# scope



## codfish (Mar 22, 2006)

Can any one tell me what the simmons pro hunter scopes are like


----------



## iwantabuggy (Feb 15, 2005)

My buddy will tell you they are crap. He missed a very nice elk b/c his gun was severely off. It was topped with a Simmons Pro Hunter.


----------



## huntin1 (Nov 14, 2003)

I've never seen a Simmons scope that I have anything good to say about. Everything I've seen has been crap.

huntin1


----------



## MossyMO (Feb 12, 2004)

The only Simmons I have owed that I haven't replaced is a Simmons Aetec 3.8-12X44. For me, this scope is acceptable.


----------



## Fallguy (Jan 23, 2004)

I have a Simmons 22 mag variable scope that was on my Ruger 10/22. I actually just switched that scope over to my new 22 mag.
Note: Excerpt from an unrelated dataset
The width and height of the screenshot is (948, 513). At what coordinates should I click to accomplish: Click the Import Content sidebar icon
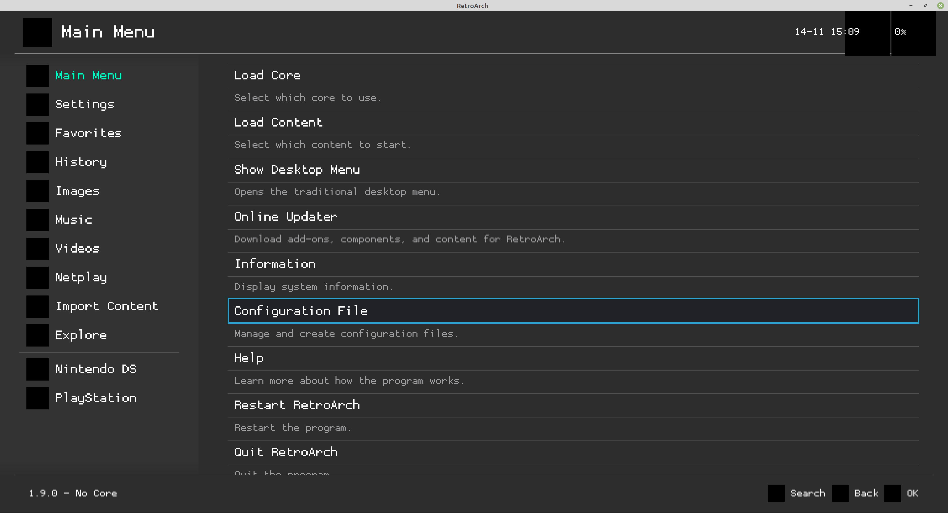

I have had good luck with that scope, but I am not sure as to the ones made for larger centerfires.


----------



## SDHandgunner (Jun 22, 2004)

I have never had a Simmons Pro Hunter but a buddy did. After shooting his Rifle with that Scope I said I'd never buy one.

I have had Simmons Whitetail Classic and Whitetail Expedition Scopes that I also thought were junk.

On the other hand I have had about 3 or 4 Simmons 44 Mag Rifle Scopes and 3 or 4 Simmons Atec Rifle Scopes. Of the 44 Mag's and Atec's I had one bad one of each, the rest were quite good.

Larry


----------